Material provided:
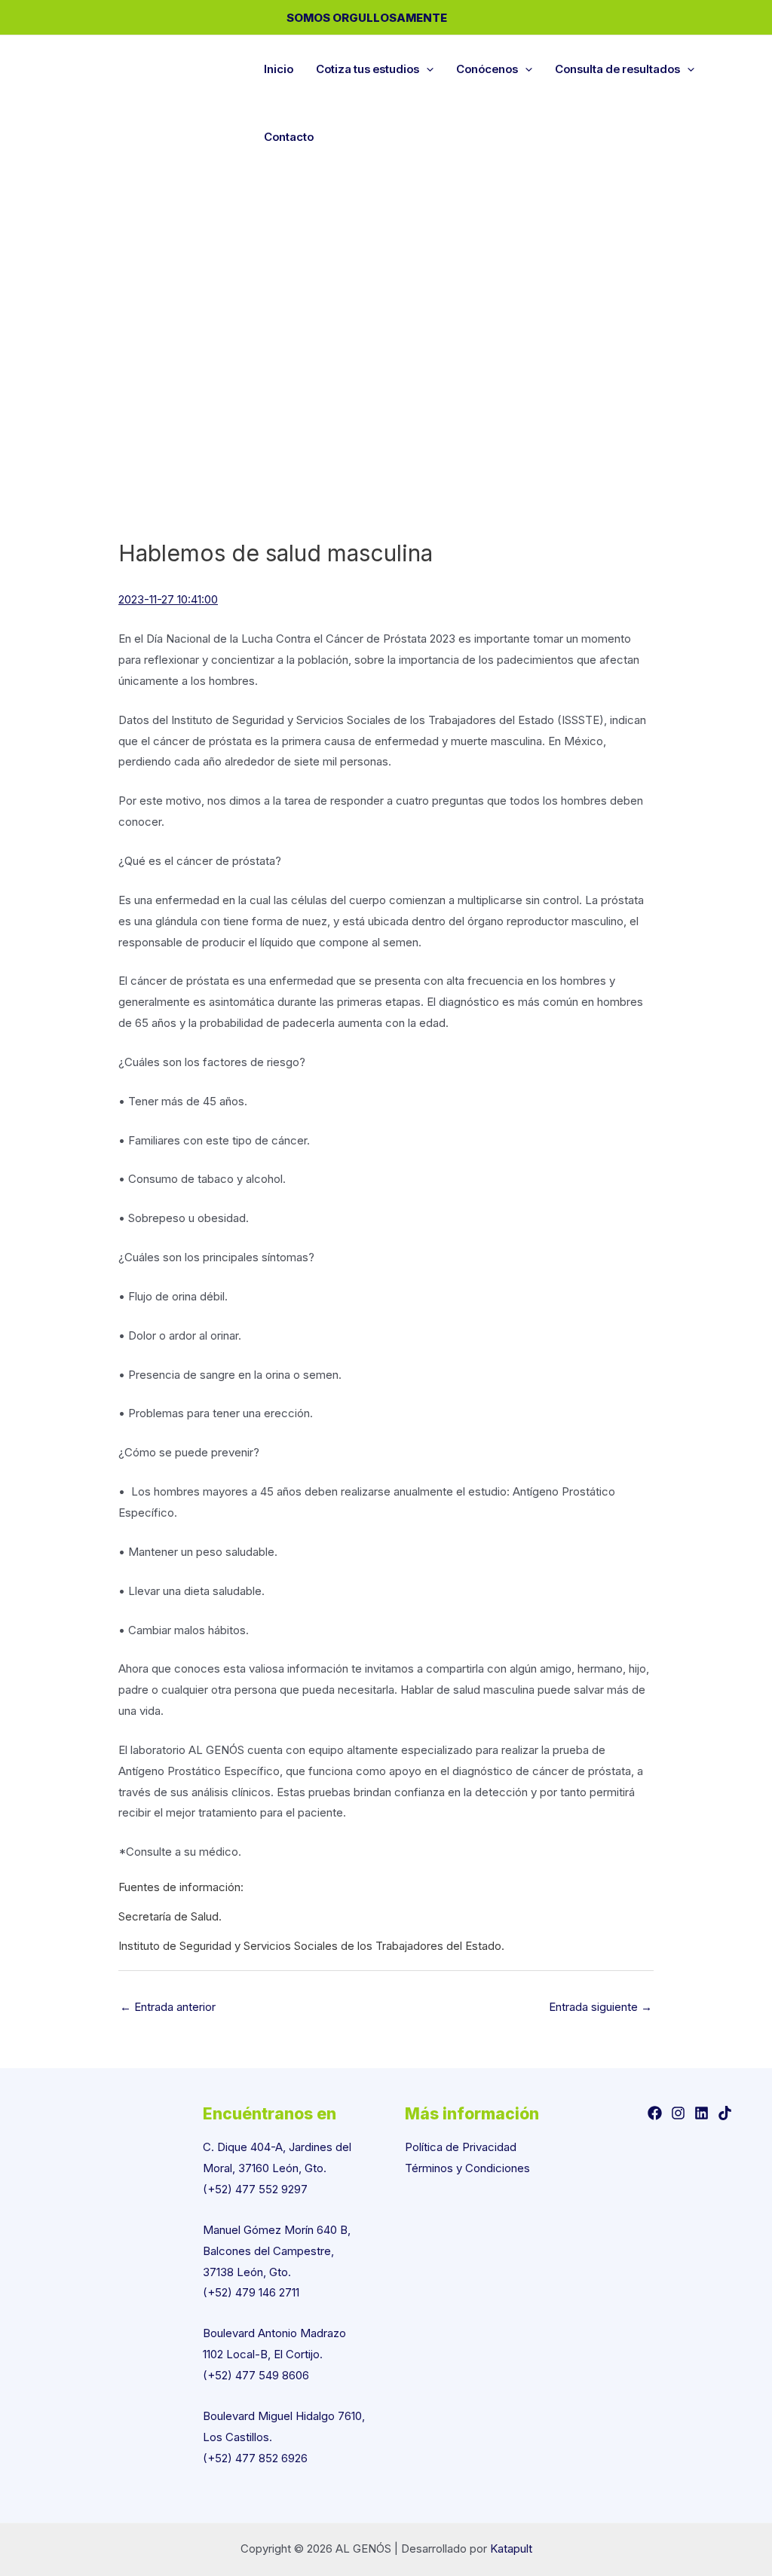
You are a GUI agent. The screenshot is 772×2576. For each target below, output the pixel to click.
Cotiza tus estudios (367, 69)
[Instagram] (678, 2113)
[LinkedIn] (701, 2113)
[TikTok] (725, 2113)
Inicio (278, 69)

Exercise details: Skip the images and restate each record above word for word.

Solution to the problem:
You are a GUI agent. The screenshot is 772×2576. For each target below, output the pixel to click.
Cotiza tus estudios (367, 69)
[Instagram] (678, 2113)
[LinkedIn] (701, 2113)
[TikTok] (725, 2113)
Inicio (278, 69)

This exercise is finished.